** Aim of the exercise **
Give the stretch of the material from the line containing "Task: Click the 180–185 height value for 2XL" through its end as a Markdown table with the columns Number and Line, skipping blank lines and leaving out the pictures.

** Provided records **
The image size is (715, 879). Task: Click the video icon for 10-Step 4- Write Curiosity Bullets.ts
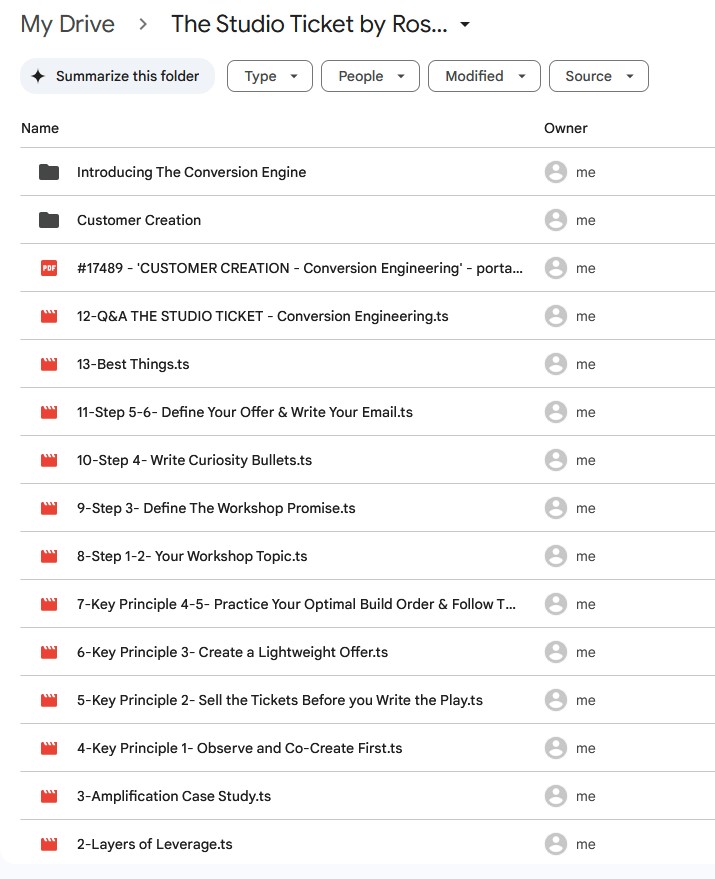pyautogui.click(x=49, y=460)
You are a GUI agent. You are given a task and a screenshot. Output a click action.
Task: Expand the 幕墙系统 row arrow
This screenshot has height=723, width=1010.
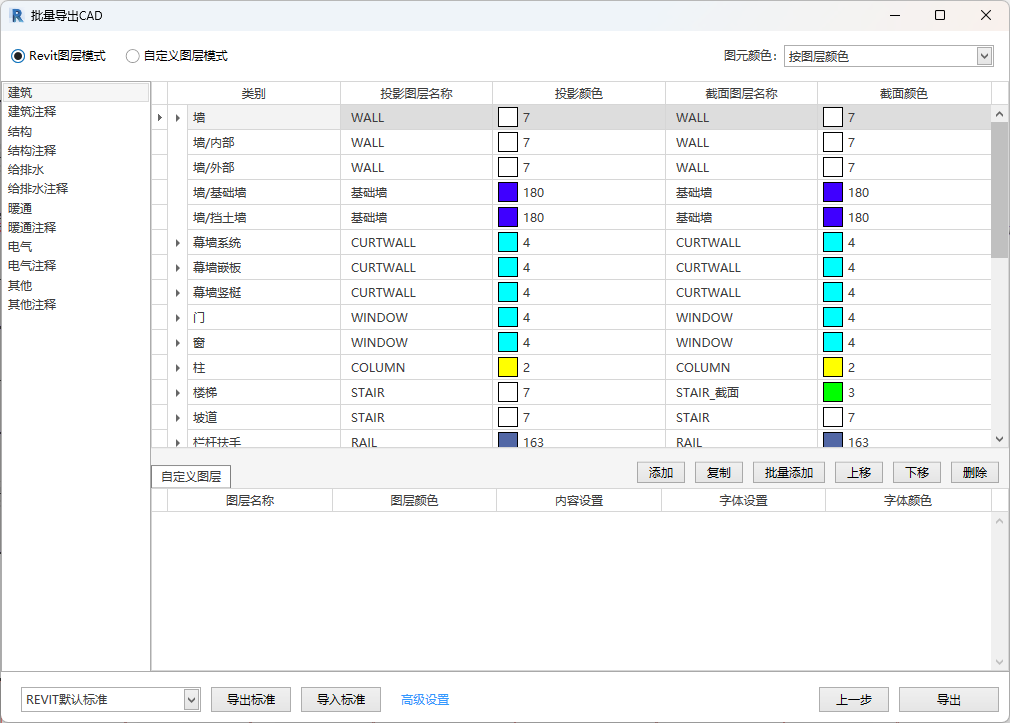[178, 243]
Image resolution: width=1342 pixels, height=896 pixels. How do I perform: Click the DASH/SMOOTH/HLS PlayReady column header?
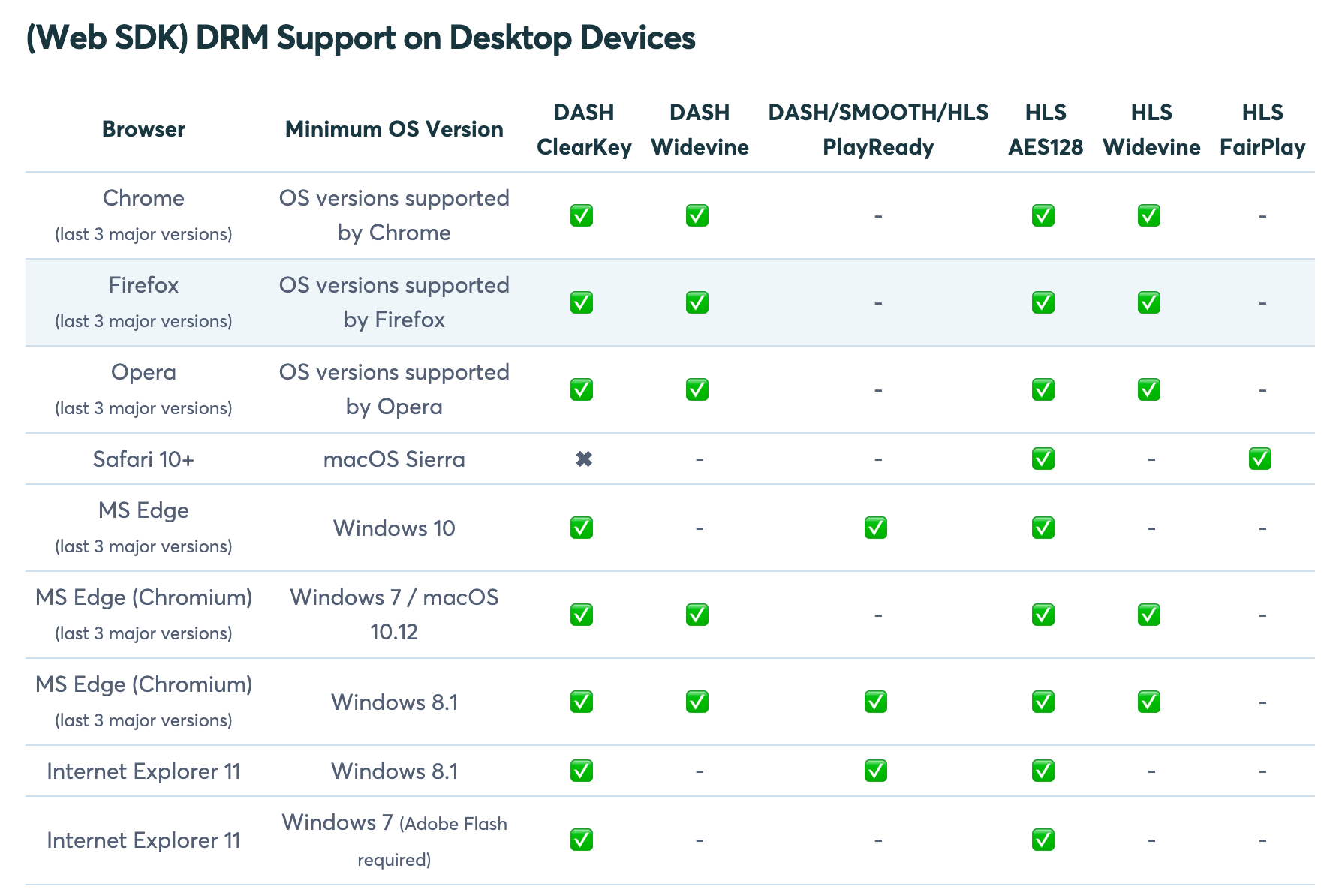click(878, 129)

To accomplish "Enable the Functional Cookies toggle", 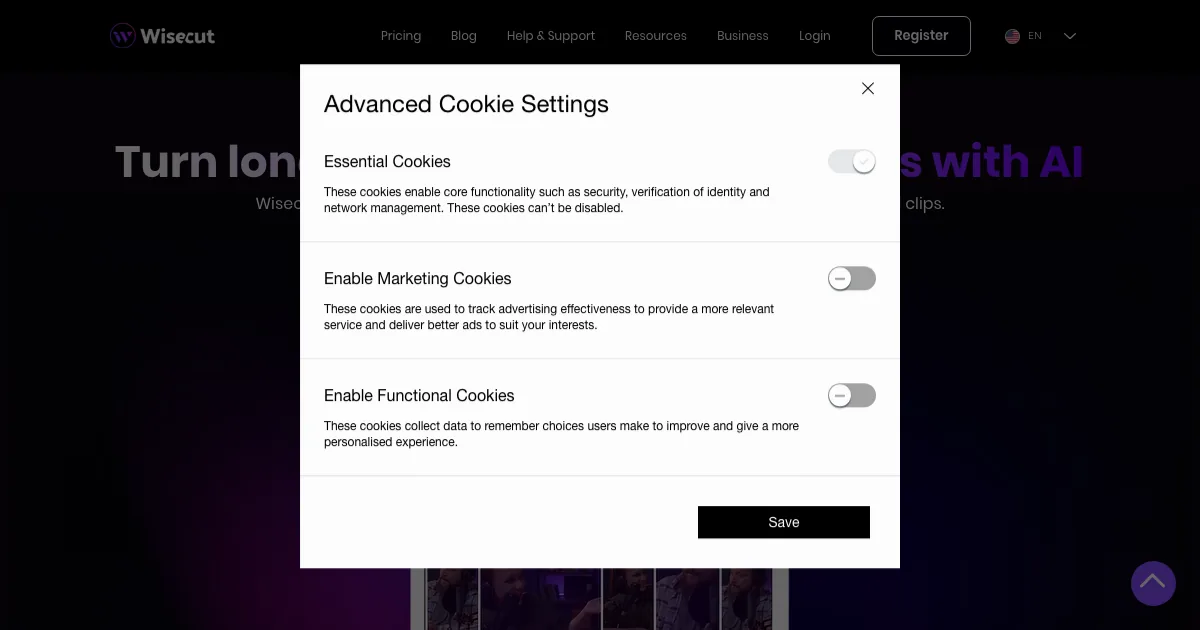I will point(852,396).
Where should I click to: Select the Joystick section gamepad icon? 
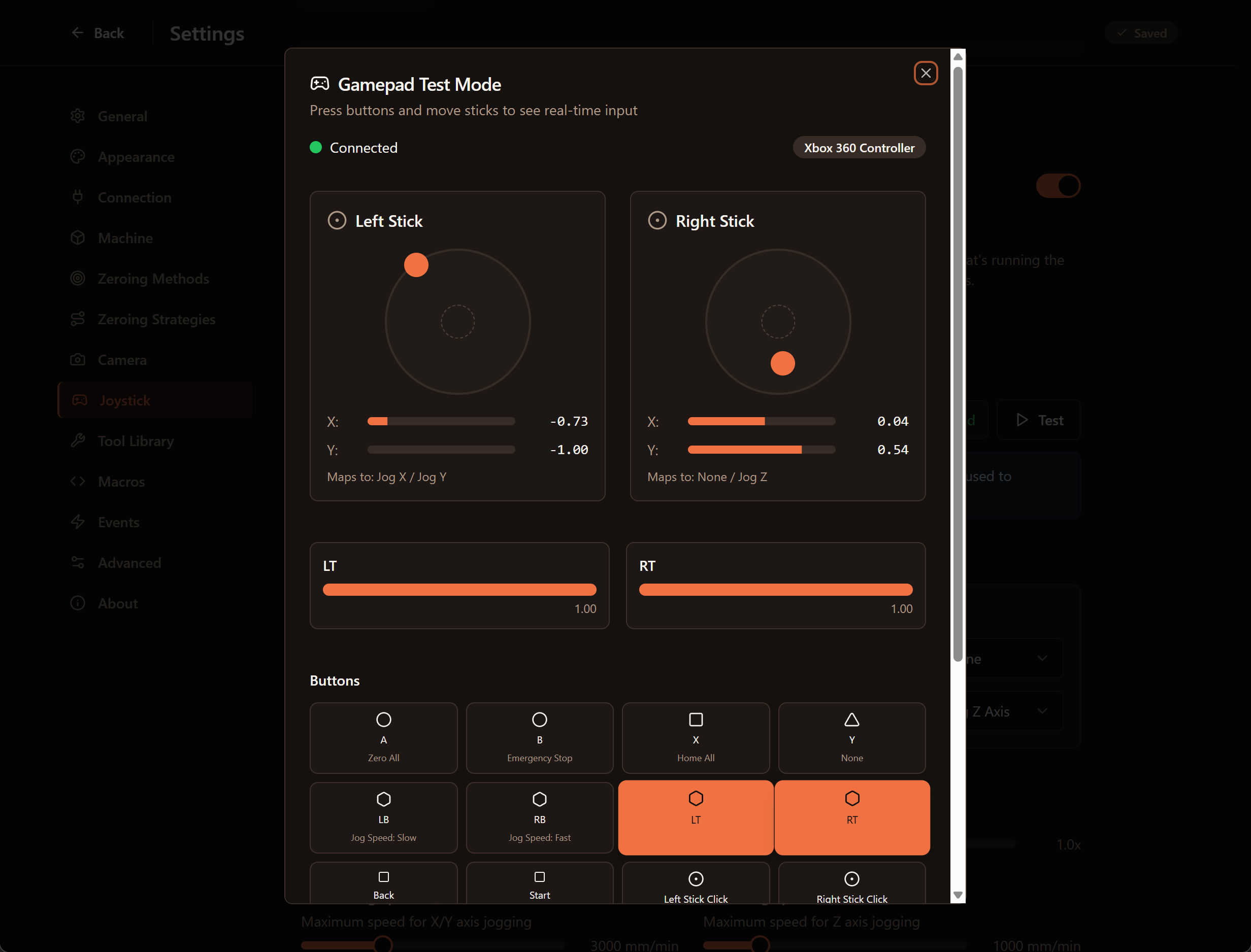[x=80, y=400]
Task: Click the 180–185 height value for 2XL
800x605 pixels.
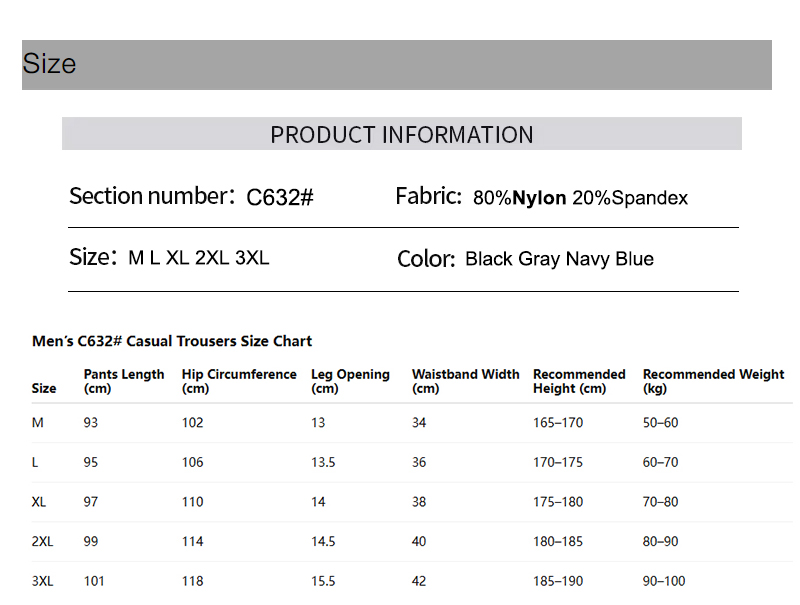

** Exercise output **
| Number | Line |
|---|---|
| 1 | Task: Click the 180–185 height value for 2XL |
| 2 | 800x605 pixels. |